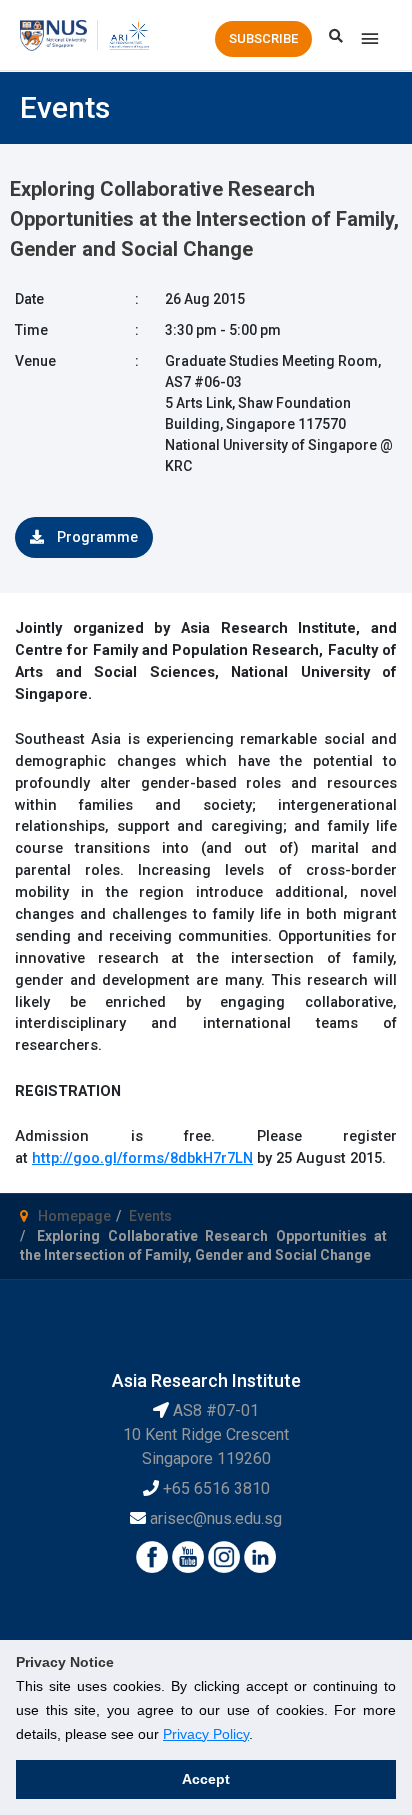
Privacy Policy (206, 1734)
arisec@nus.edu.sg (216, 1518)
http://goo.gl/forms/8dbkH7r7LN (142, 1158)
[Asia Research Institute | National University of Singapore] (128, 34)
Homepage (74, 1216)
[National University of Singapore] (53, 34)
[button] (263, 39)
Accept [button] (206, 1779)
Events (150, 1216)
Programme (96, 537)
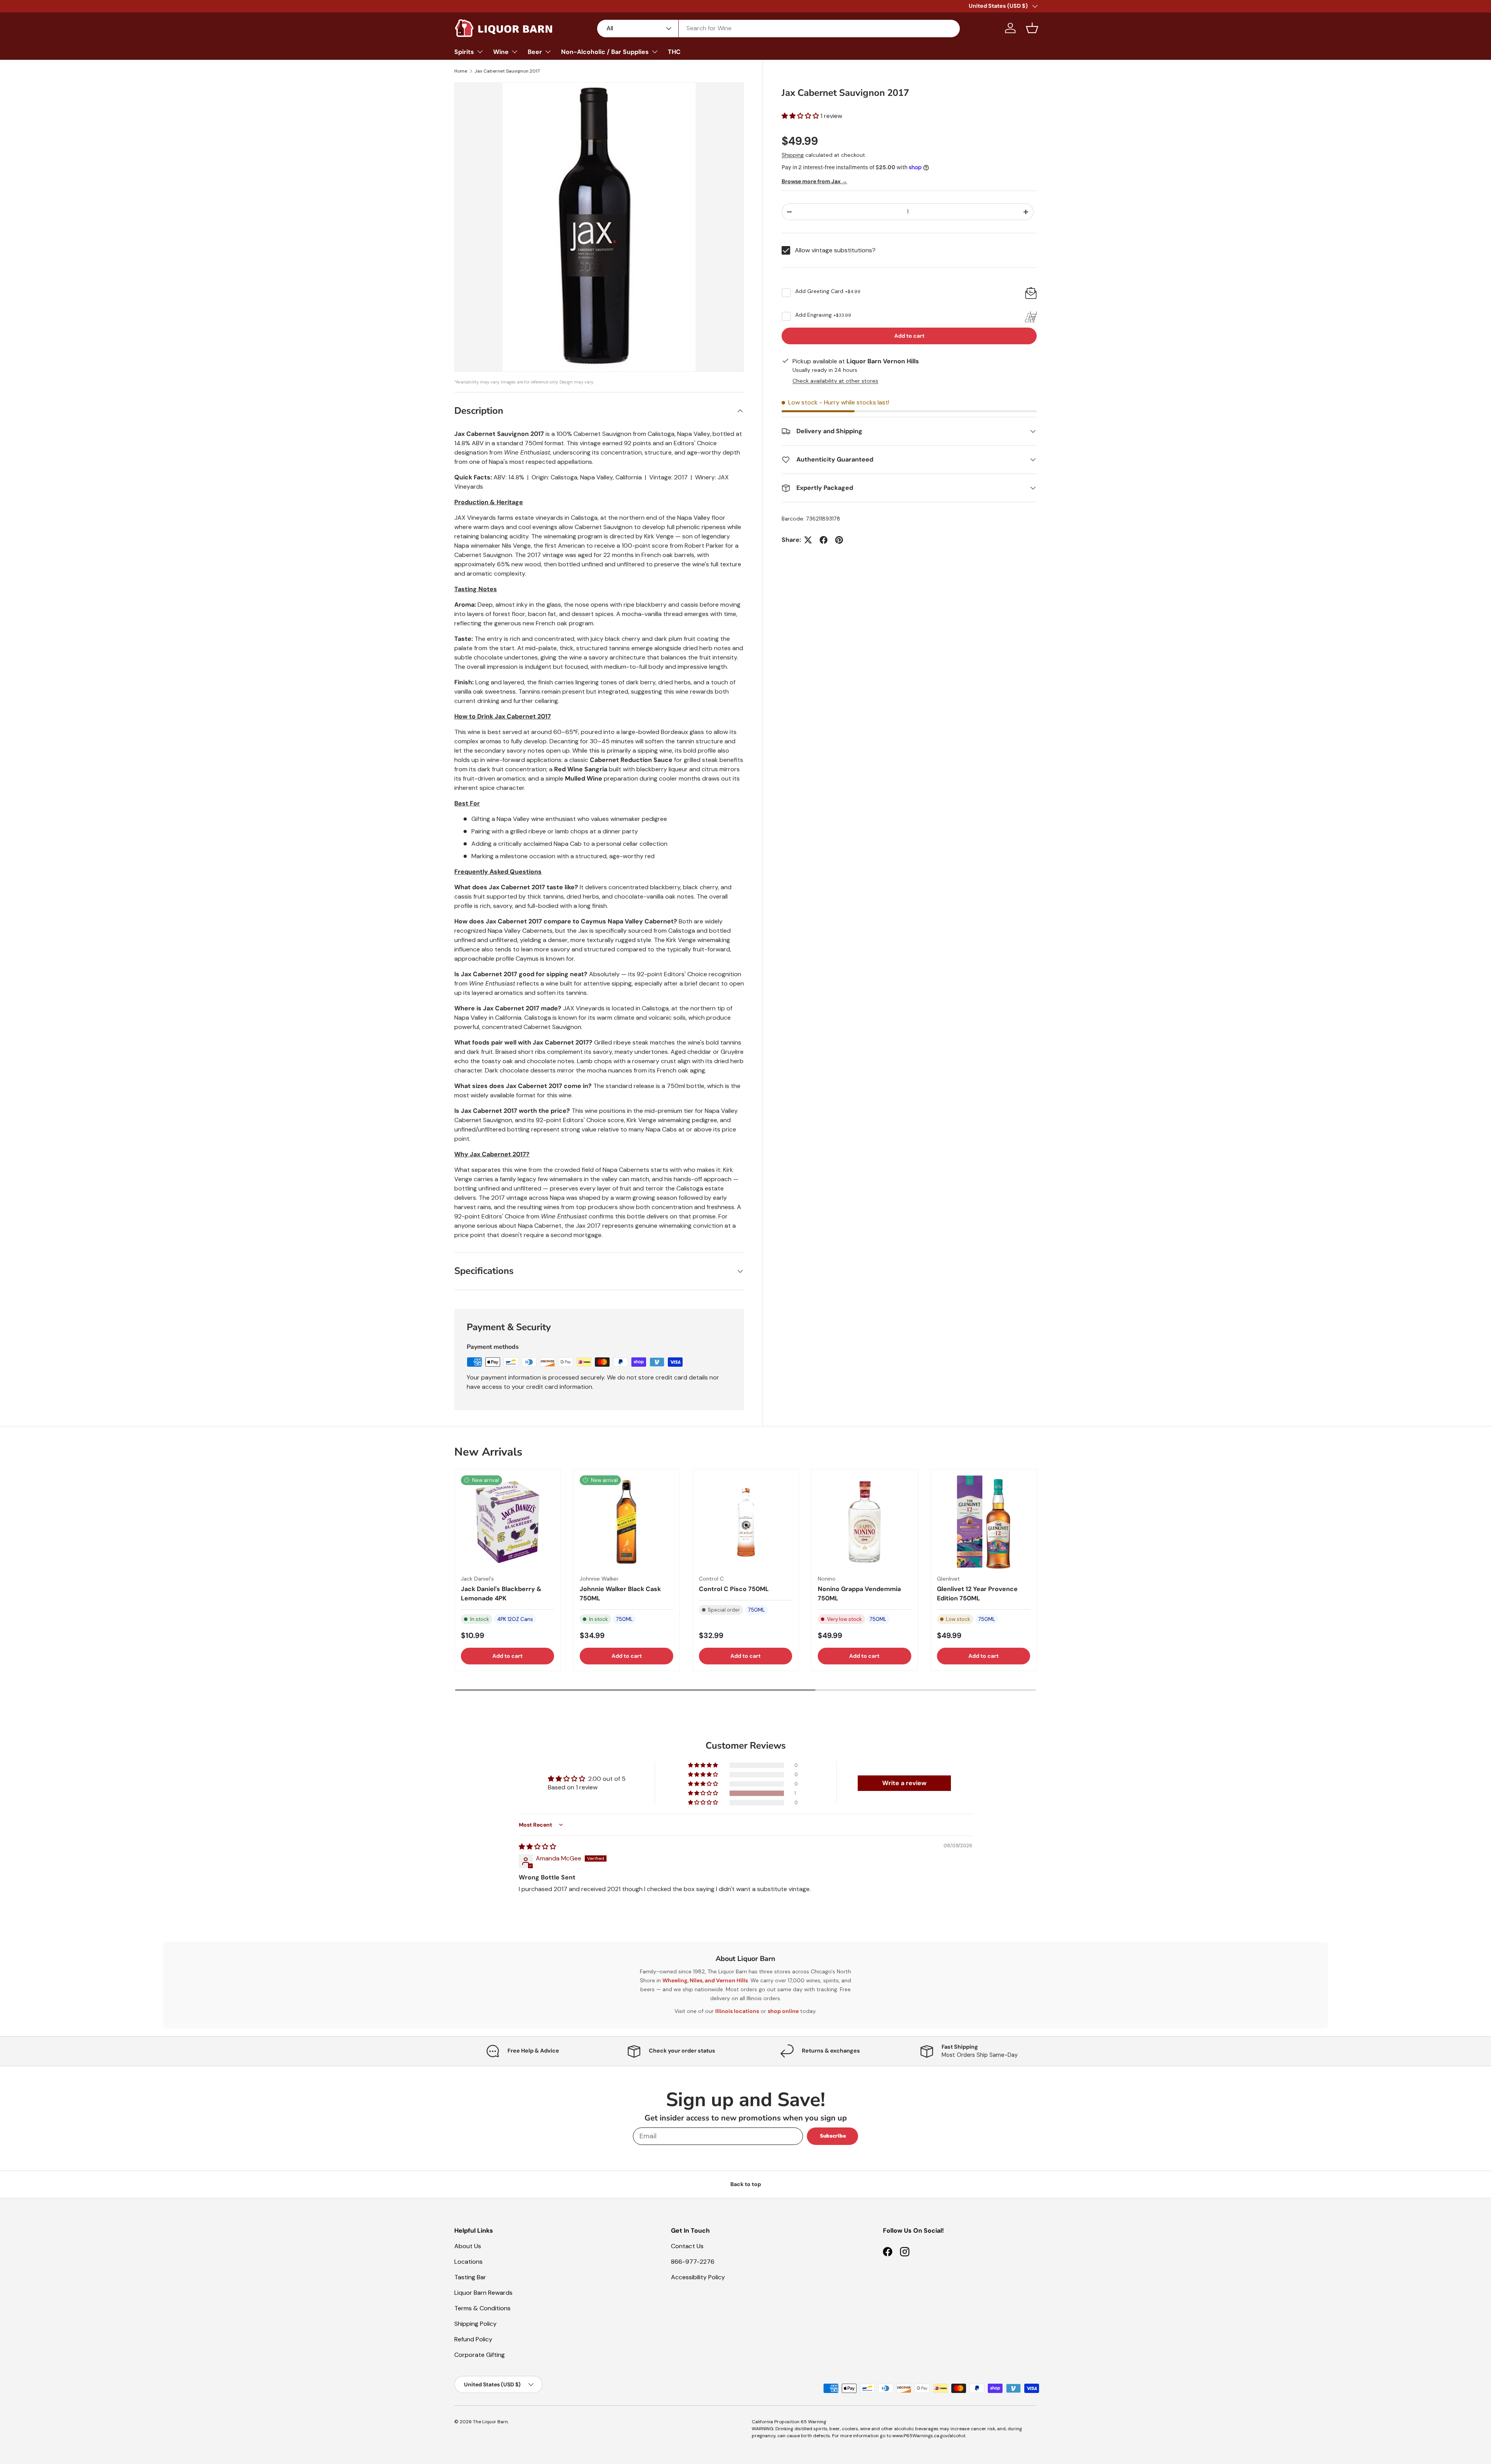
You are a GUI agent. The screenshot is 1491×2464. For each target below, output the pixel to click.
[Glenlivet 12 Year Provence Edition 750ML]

### Assigned task:
Your task is to retype exactly, and only, the lines from the one that holds "[National University of Singapore] (53, 34)" through the end of the listing, both end lines included, without any pictures.

### Written answer:
[National University of Singapore] (53, 34)
[button] (263, 39)
Accept [button] (206, 1779)
Events (150, 1216)
Programme (96, 537)
You are a GUI agent. The screenshot is 1491×2464. For each target below, output the pixel to click.
[Glenlivet 12 Year Provence Edition 750ML]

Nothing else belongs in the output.